Education Secretary Betsy DeVos, as the Washington Examiner is pointing out, has started to reverse an Obama era directive that has made college campuses a living nightmare for far too many male students. A 2011 letter demanded that university administrations dump the standard of clear and convincing evidence and substitute preponderance of the evidence in dealing with accusations of campus rapes and sexual assaults. DeVos is now reasserting the Rule Of Law and the Constitution to matter.
Rape on campus
In times past, the definition of rape, whether it occurred on a college campus or not, was rather clear cut.
It is defined in most states, according to the legal definition, as “forcible sexual relations with a person against that person's will.” If such cases were alleged to have occurred on college campuses, the matter was referred to law enforcement and the judicial system just like any other crime.

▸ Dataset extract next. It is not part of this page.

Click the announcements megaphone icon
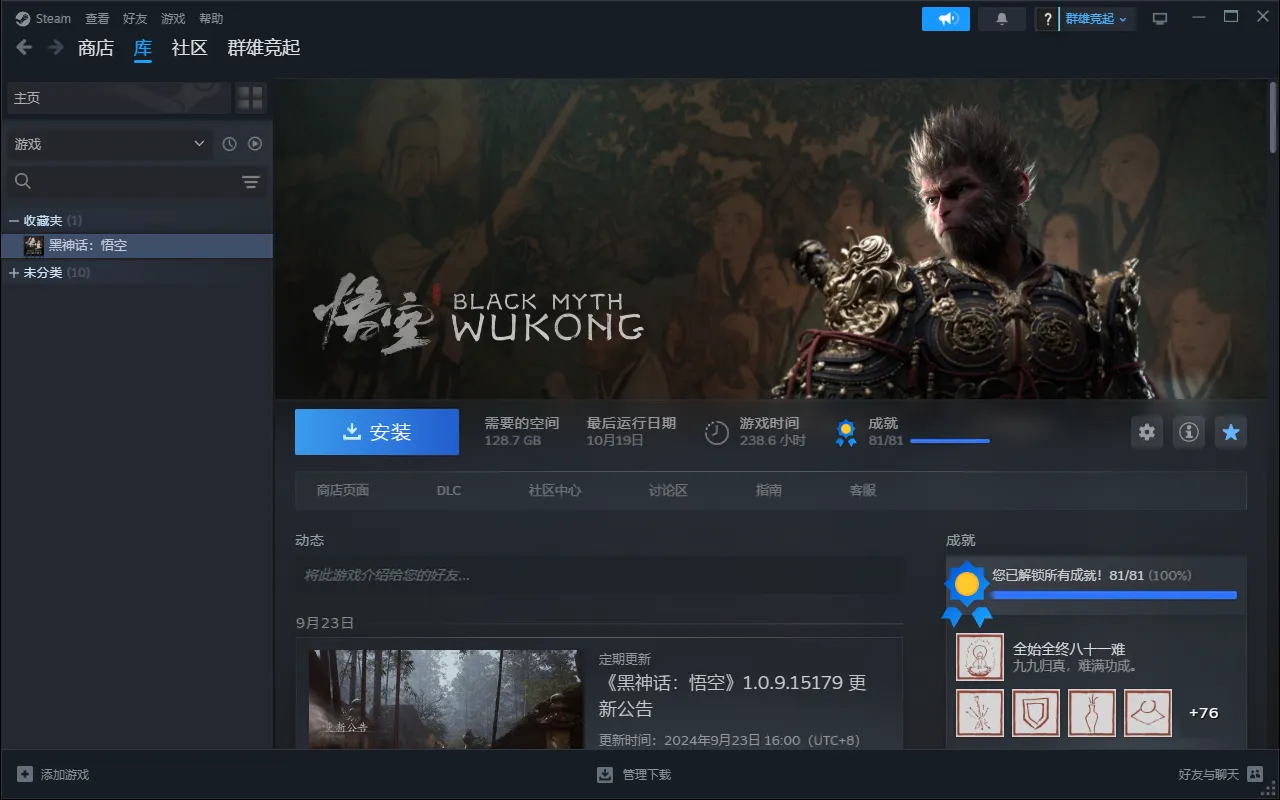This screenshot has width=1280, height=800. [x=945, y=19]
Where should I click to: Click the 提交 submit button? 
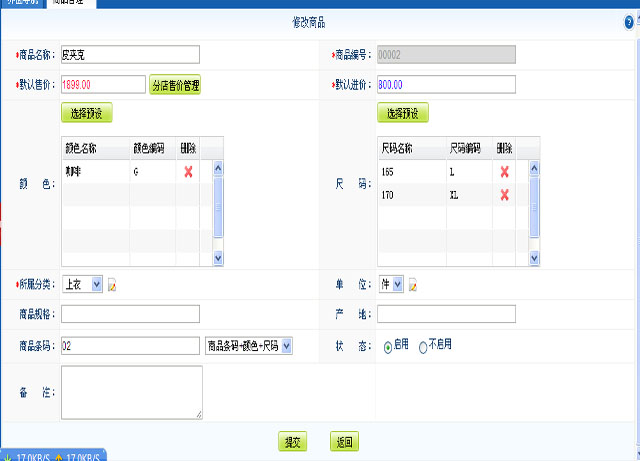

The Obama era directive upended this system and provided for an extralegal quasi-judiciary on college campuses in which any male student could be accused of rape and would be denied the constitutional protections most Americans expect. An accused rapist would not have the right to an attorney or the right to confront his accuser. The result has been that numerous male students have had their reputations besmirched, their educational careers disrupted as they were expelled from college, and have been burdened with horrendous legal costs as they have had to sue in response to the violation of their civil rights.
The redefinition of rape
The commonly understood definition of rape has also been upended. A college woman could accuse a male friend of raping her even if the encounter had been consensual if, in retrospect, she had come to believe that it had not been. There have even been cases in which both the man and the woman had maintained that the sex had been consensual, but the man had been accused of rape anyway by feminist friends of the woman, who claimed that she was a “battered woman” and was incapable of understanding what had happened to her.
A disservice to victims
As DeVos pointed out, the Obama-era system was a disservice to victims of actual rape. There has been at least one case of an accused rapist who was set free because he was denied due process, even though evidence existed that he had done it. The reason we have a constitution is that criminals should be found guilty because the evidence says that he is, not just because an accuser states it as a fact. Hopefully, DeVos will have restored some sanity on the matter.